--- START ---

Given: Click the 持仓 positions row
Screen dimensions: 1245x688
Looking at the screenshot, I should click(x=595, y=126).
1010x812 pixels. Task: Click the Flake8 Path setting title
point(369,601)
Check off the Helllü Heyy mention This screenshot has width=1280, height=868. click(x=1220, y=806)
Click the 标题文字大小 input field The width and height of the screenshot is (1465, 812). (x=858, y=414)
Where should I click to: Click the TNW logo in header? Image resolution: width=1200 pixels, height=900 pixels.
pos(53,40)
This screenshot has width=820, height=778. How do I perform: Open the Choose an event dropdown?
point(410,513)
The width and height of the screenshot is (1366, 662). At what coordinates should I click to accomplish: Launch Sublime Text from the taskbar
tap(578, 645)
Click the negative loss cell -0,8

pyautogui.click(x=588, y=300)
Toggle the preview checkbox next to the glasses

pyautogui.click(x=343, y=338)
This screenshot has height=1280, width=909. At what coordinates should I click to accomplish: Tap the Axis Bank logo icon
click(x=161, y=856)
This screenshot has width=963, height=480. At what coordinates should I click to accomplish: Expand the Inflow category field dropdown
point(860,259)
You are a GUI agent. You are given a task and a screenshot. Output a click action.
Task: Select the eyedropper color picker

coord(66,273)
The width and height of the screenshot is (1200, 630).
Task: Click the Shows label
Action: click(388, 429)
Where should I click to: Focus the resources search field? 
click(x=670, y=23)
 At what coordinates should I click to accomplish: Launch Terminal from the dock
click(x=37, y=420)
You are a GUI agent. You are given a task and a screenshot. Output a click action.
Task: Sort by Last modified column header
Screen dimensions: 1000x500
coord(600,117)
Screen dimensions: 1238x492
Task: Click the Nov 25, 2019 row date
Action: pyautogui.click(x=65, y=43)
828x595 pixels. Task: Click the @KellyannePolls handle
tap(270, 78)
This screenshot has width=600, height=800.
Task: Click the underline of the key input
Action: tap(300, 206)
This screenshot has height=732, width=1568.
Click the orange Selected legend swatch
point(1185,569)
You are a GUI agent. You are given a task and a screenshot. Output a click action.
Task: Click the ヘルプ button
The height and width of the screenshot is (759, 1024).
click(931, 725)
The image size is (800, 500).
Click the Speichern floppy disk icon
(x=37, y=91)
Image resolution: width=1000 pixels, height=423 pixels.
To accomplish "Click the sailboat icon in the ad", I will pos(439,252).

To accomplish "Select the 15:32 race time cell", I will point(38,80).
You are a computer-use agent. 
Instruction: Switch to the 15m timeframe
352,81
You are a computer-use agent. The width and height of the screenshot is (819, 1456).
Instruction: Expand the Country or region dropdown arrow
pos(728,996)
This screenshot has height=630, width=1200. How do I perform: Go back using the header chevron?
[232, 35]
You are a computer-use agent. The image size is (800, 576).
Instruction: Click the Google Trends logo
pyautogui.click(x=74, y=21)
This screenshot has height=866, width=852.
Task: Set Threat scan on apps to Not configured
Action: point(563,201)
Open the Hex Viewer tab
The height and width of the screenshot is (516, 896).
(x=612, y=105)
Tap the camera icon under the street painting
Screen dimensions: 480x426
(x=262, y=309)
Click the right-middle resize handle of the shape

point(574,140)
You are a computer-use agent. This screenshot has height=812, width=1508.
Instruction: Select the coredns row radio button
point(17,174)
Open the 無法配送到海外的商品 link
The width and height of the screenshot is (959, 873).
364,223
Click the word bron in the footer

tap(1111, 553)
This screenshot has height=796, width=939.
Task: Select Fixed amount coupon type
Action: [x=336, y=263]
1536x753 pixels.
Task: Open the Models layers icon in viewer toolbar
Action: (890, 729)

--- END ---

Problem to work on: In the entries above, find each line that includes the string "agent" and copy it.

Output of the exercise:
You are a GUI agent. You are given a task and a screenshot. Output a click action.
You are a GUI agent. You are given a task and a screenshot. Output a click action.
You are a GUI agent. You are given a task and a screenshot. Output a click action.
You are a computer-use agent. 
You are a computer-use agent. The width and height of the screenshot is (819, 1456).
You are a computer-use agent. The image size is (800, 576).
You are a computer-use agent. This screenshot has height=812, width=1508.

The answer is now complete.